[Stored records]
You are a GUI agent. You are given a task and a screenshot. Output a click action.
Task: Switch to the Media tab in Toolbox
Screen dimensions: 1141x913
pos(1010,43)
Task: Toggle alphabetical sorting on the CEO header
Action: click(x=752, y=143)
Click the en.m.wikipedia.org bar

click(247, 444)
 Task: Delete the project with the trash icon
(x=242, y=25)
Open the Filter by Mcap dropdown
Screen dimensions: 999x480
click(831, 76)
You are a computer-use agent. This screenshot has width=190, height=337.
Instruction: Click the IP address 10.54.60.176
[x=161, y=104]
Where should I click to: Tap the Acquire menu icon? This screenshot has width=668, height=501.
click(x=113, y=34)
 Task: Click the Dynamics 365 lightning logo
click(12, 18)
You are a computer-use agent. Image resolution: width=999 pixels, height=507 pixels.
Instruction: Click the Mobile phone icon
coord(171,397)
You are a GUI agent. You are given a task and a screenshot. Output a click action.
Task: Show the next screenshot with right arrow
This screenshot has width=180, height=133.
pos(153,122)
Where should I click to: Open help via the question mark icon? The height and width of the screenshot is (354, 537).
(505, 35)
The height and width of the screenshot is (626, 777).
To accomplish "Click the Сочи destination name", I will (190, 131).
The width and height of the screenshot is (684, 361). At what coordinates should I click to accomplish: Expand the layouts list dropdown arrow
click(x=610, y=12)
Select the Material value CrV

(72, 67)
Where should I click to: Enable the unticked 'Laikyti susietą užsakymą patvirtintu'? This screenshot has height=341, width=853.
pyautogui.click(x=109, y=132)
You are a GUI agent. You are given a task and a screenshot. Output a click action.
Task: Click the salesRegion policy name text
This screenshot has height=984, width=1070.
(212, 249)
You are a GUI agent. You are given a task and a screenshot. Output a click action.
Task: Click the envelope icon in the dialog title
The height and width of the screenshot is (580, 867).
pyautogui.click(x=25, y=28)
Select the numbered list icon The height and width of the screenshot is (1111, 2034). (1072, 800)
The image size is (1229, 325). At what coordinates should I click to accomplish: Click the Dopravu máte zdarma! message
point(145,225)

* Instructions for the task *
Look over the records above and copy each line that includes the string "name".

* Answer box *
To accomplish "Click the Сочи destination name", I will (190, 131).
Task: Click the salesRegion policy name text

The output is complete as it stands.